Every kid’s dream becomes every kid’s nightmare in this documentary following the band Unlocking The Truth’s premature bid for stardom with the help of a major record deal and some clueless adults. It not only tells a compelling human story, but revealing all the ticks and tricks that make mainstream pop music seem so manufactured.
The story, which you may or may not know, is that Unlocking The Truth is a heavy metal band of three African American middle schoolers from New York City whose YouTube videos got passed around a zillion times. When television producer Alan Sacks (he created Welcome Back Kotter) sees it, it screams opportunity, and he immediately goes about signing the guys to Sony for a record deal. Upon inking that deal, though, Sacks begins the image shaping, the micro-managing, changing and streamlining many of the aspects of the band that made the original videos so appealing to people, to the dissatisfaction of the band members themselves.
And while this is the specific story of the three kids in Unlocking The Truth — and their parents, who are trying to do the right thing, though understandably not always sure what the right thing is — it also reveals the process within the music industry that grooms pop acts for consumption and profit. Thanks to the access that director Luke Meyer was able to get, we get to see the cynical way in which our pop stars are formed, by taking advantage of the naive dreams of the young and starry-eyed.

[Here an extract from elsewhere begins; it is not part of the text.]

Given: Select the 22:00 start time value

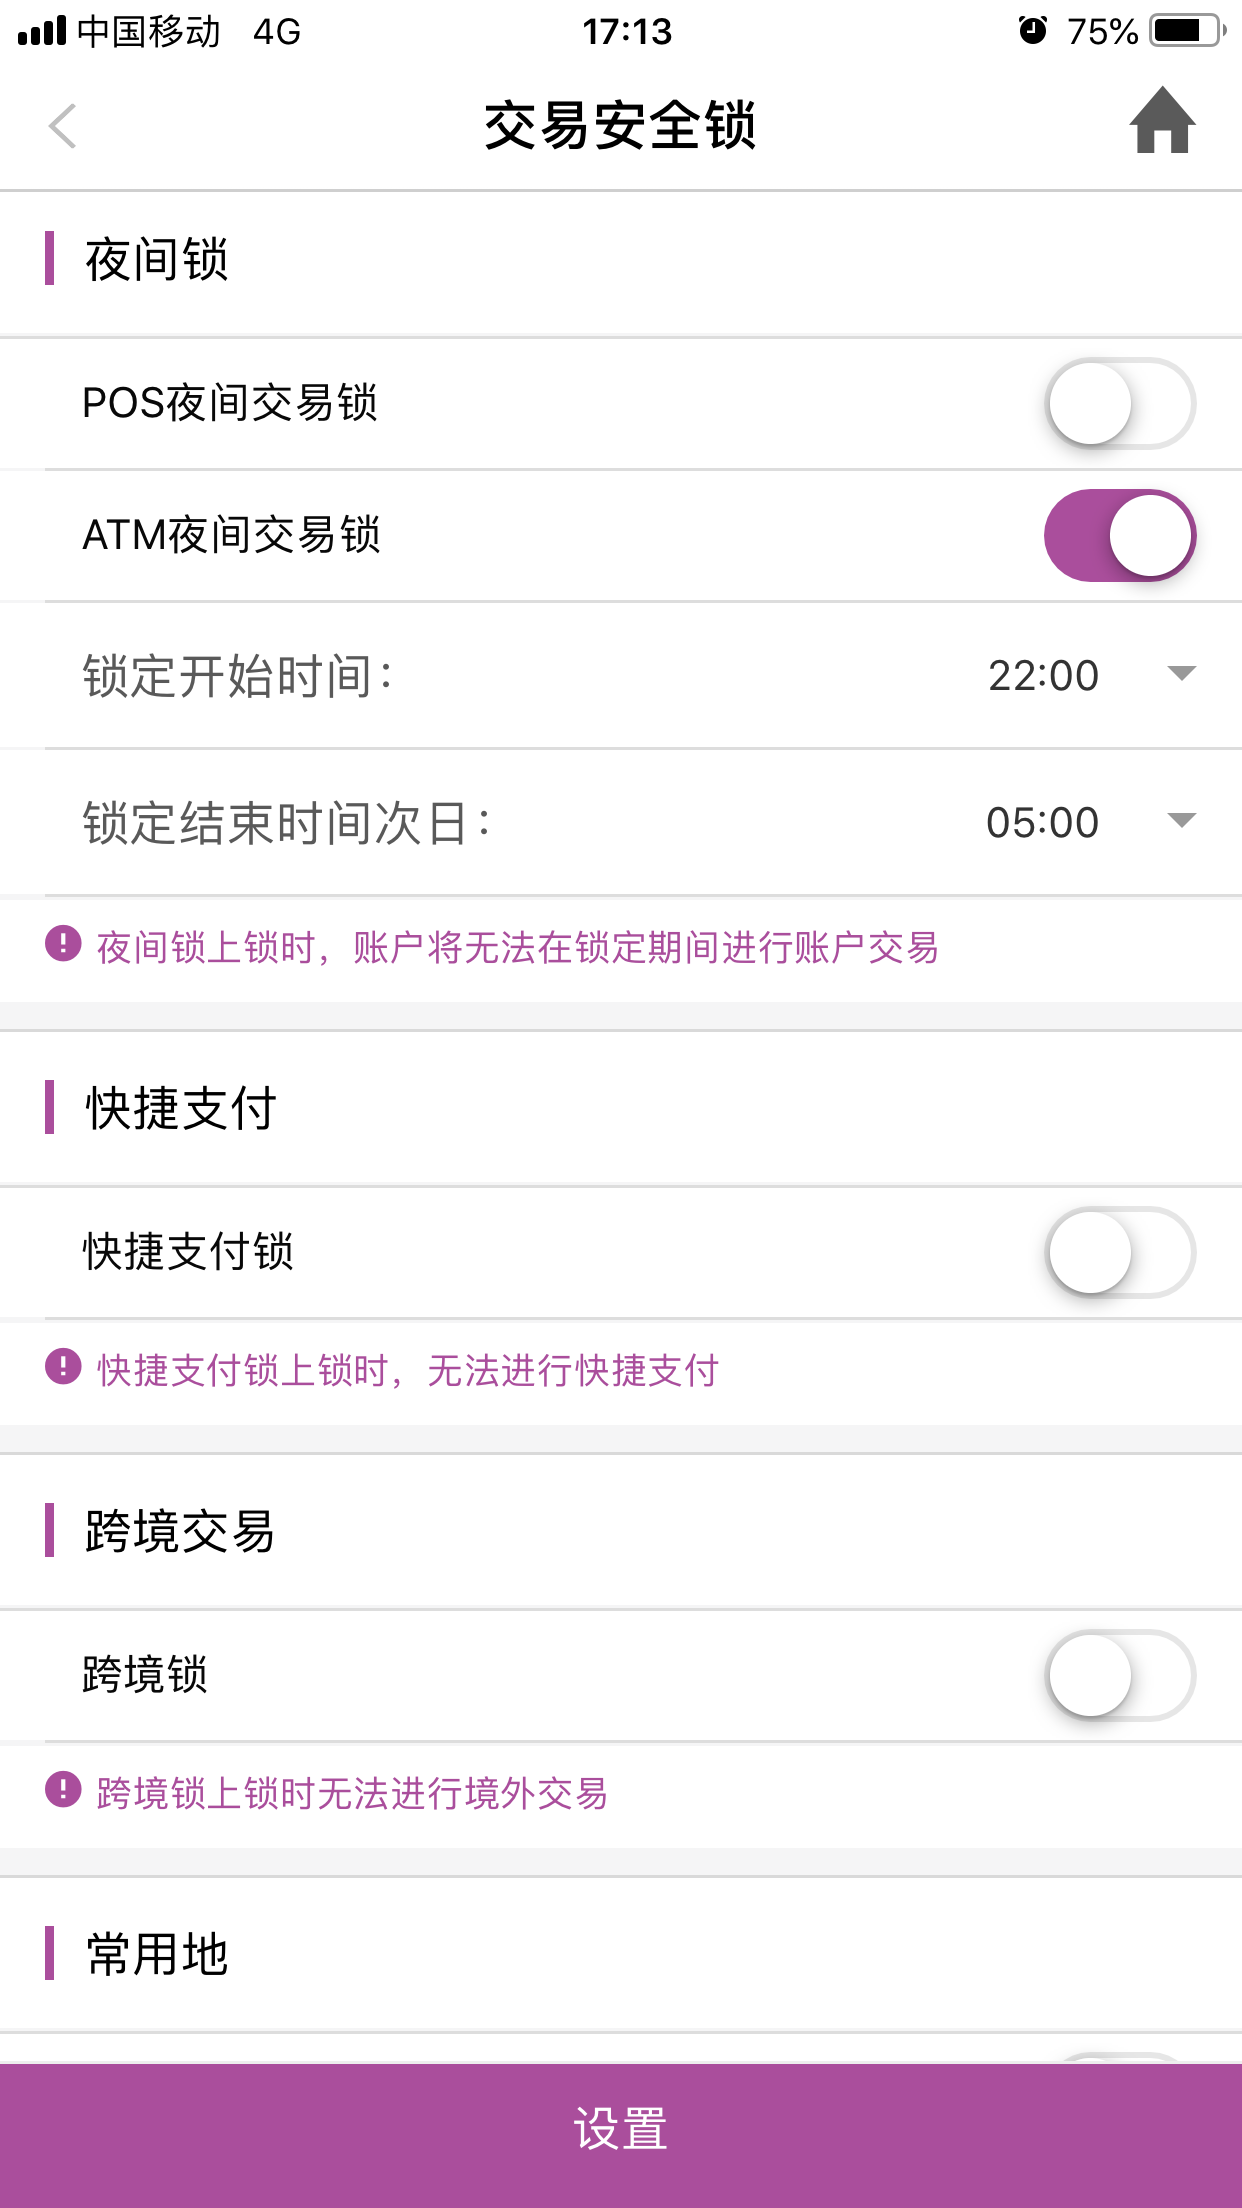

As it turns out, though, Unlocking The Truth, despite their age, are not entirely naive. Drummer Jarad Dawkins is more professional than many adults in a variety of callings, and guitarist Malcolm Brickhouse knows when he’s being swindled or used as a gimmick, and isn’t afraid to point it out on several occasions. And that’s why, as depressing as this documentary could be, it’s actually highly amusing, filled with the raucous sweetness of the band and the energy they bring to the screen.
But they’re also not entirely musically formed — who is in middle school? The problem there is that what Sacks and the Sony people effectively do is make sure there is no natural musical growth. Any innovations become imposed ones, brought on not by collaborative musicians, but people in the business of selling, so they are working from a catalog of tropes and cliches designed to bring in quick bucks. There is no wider scope cast on the band’s music, and the only real deference to their personal quirks and strengths involve making them sellable. It’s more about their stage outfits than the songs they perform.
If you ever thought that the rock and roll was not under the strict control of old white people without a clue, that it really was about rebellion, you might be disappointed about the revelations here. Sacks saw an sellable idea when he saw that YouTube video, and allowed the camera to capture the proof — when it comes to modern pop music, the music itself is the last consideration on the list. Thankfully, the music industry’s failure is documentary film’s victory.